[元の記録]
====================

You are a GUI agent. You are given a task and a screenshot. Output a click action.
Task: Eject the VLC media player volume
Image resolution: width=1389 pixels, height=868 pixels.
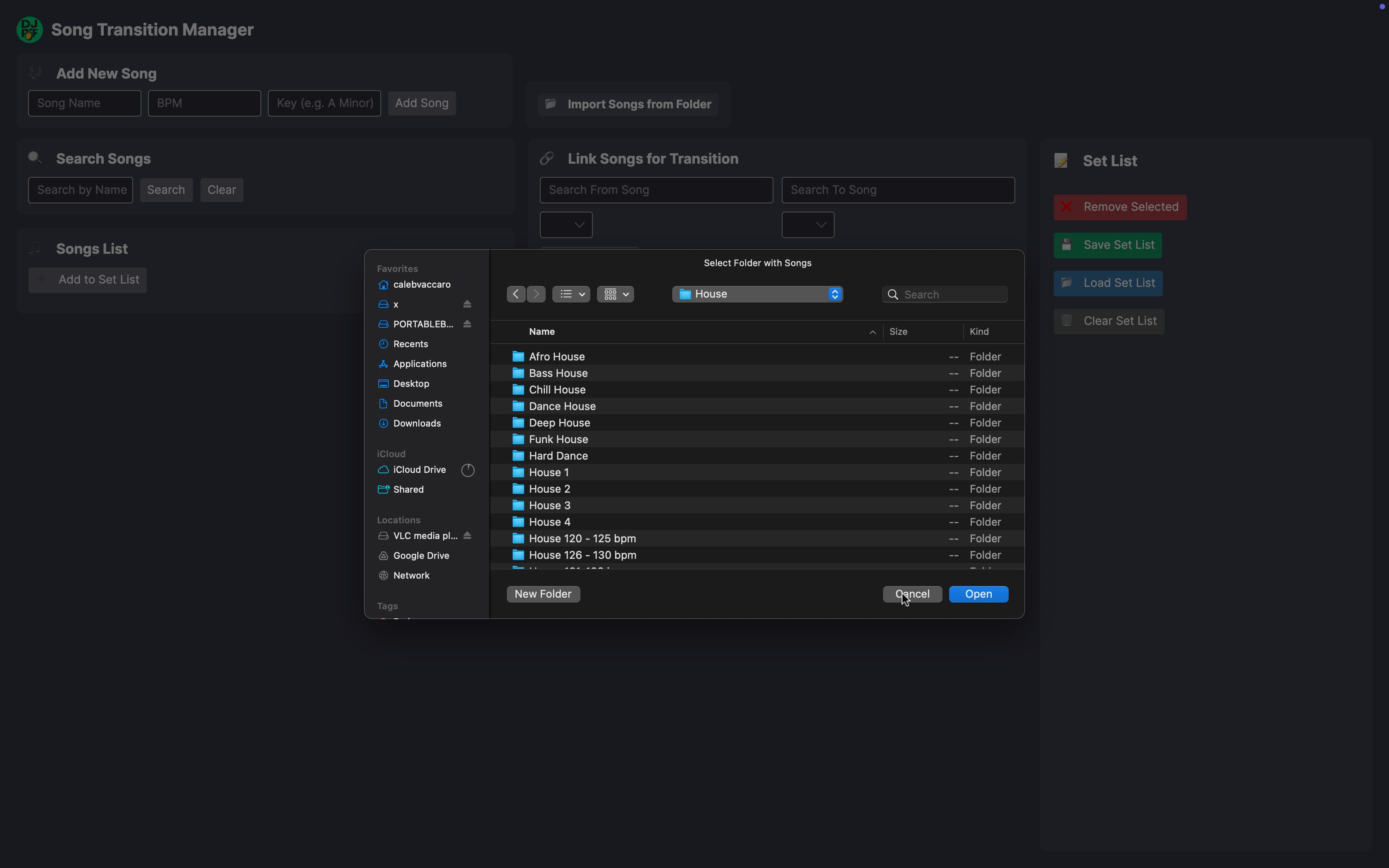point(467,536)
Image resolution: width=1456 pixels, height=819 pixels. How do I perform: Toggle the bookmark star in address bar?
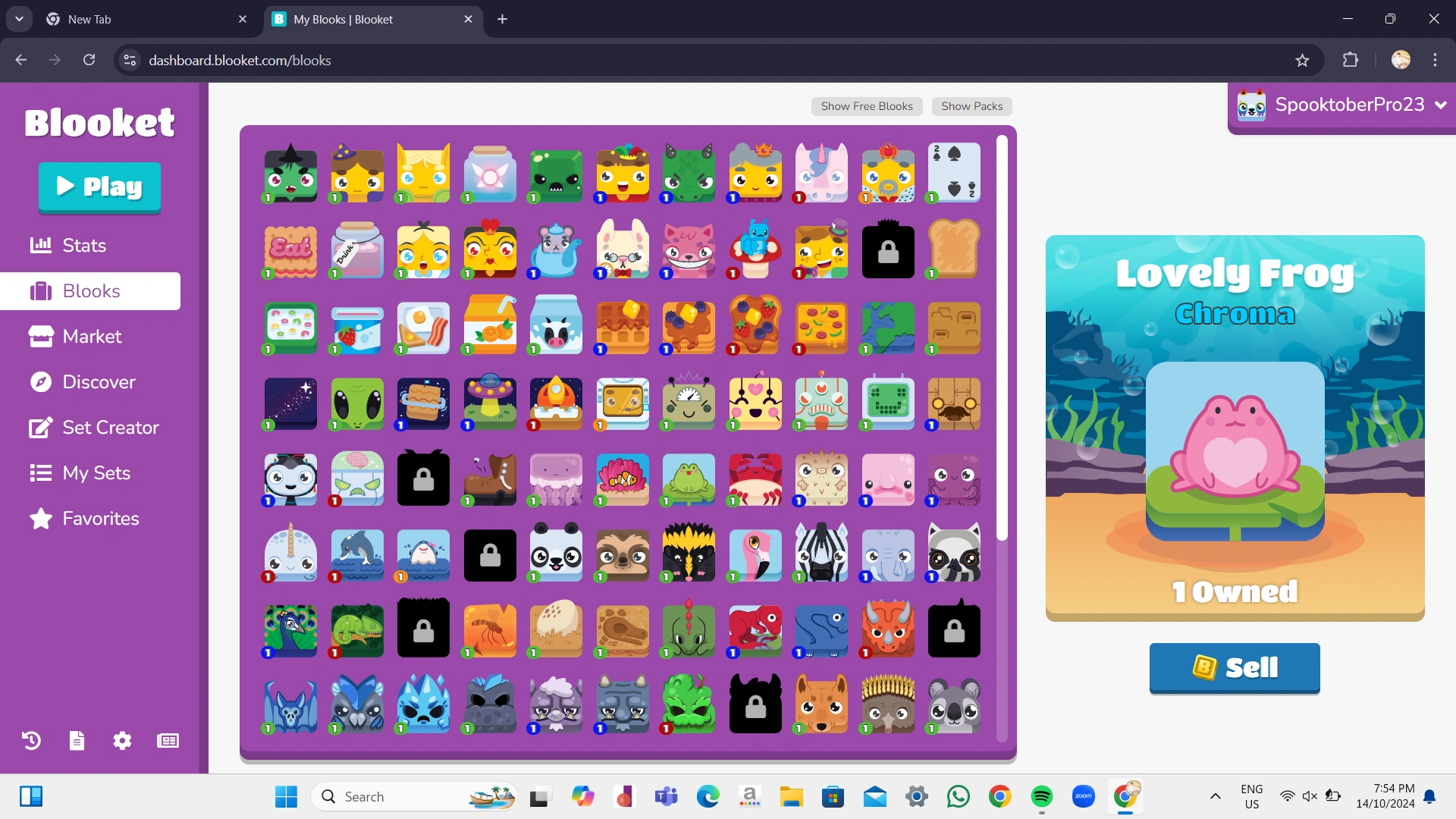1302,60
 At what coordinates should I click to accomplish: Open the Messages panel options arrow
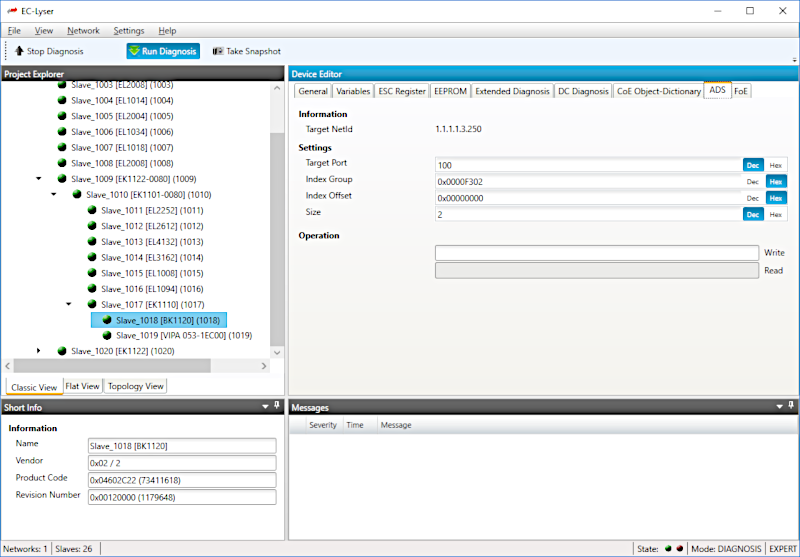tap(778, 406)
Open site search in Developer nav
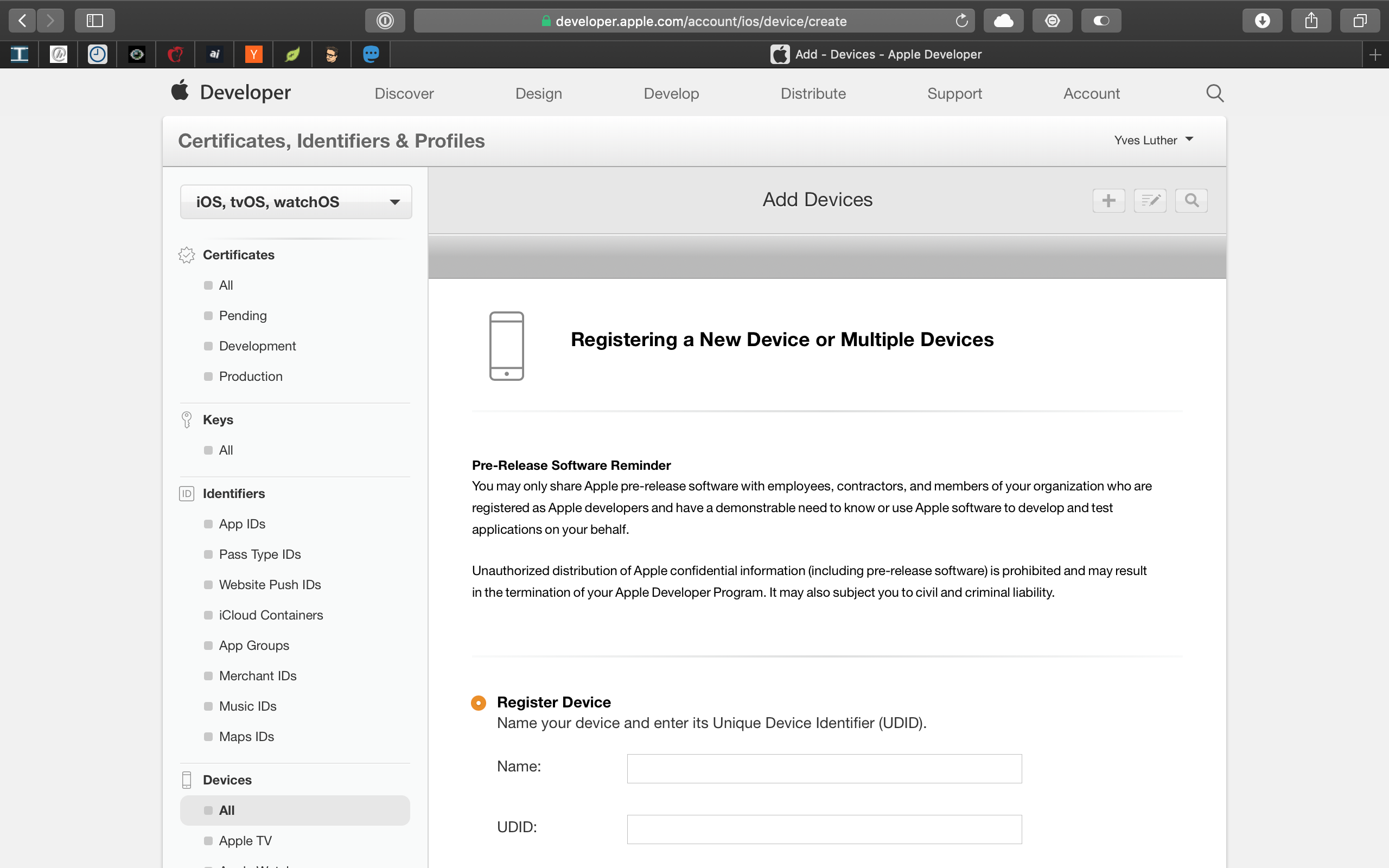Screen dimensions: 1389x868 pos(1214,93)
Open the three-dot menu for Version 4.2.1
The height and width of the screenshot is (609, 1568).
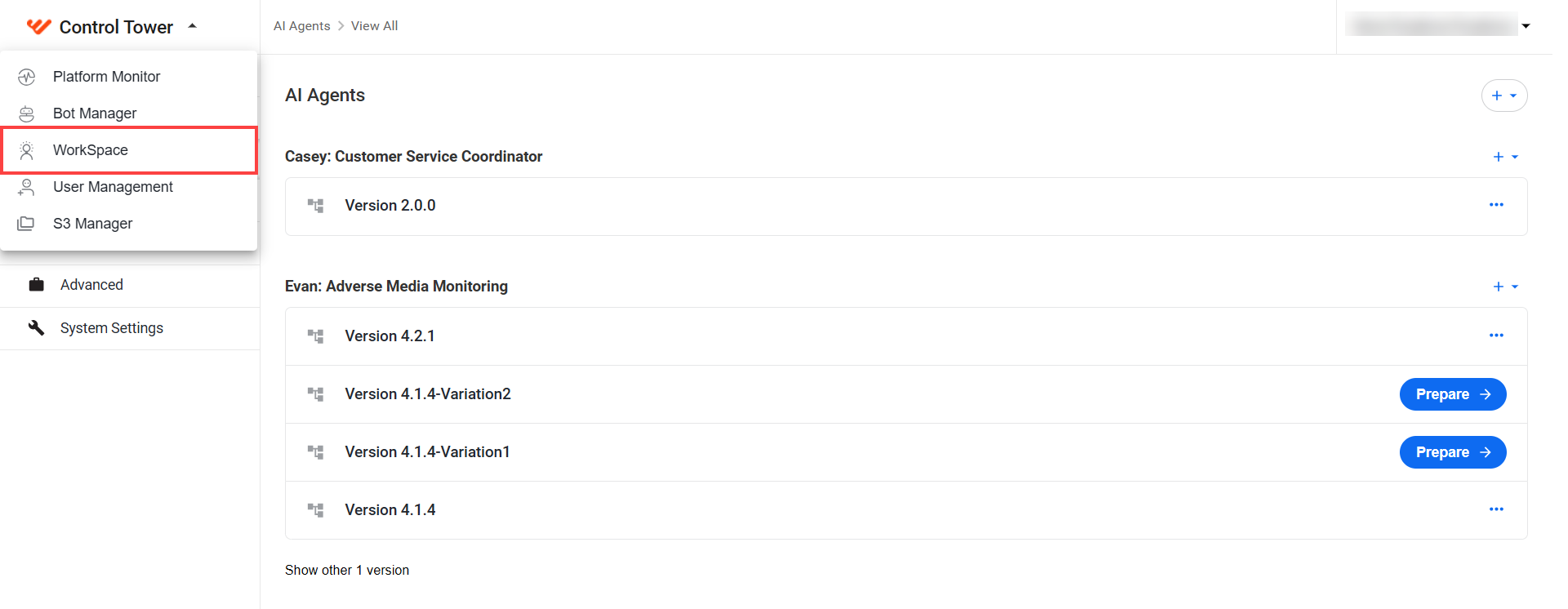(x=1496, y=336)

====================

**実施する作業:** 上の元の記録のすべての行を、空行を除いて番号付きリストとして出力せよ。画像は出力に含めないこと。

**演習の出力:**
1. You are a GUI agent. You are given a task and a screenshot. Output a click action.
2. Task: Eject the VLC media player volume
3. Image resolution: width=1389 pixels, height=868 pixels.
4. point(467,536)
5. Image resolution: width=1456 pixels, height=819 pixels. How do I perform: Toggle the bookmark star in address bar?
6. 1302,60
7.  At what coordinates should I click to accomplish: Open the Messages panel options arrow
8. tap(778, 406)
9. Open site search in Developer nav
10. Screen dimensions: 1389x868 pos(1214,93)
11. Open the three-dot menu for Version 4.2.1
12. The height and width of the screenshot is (609, 1568).
13. (x=1496, y=336)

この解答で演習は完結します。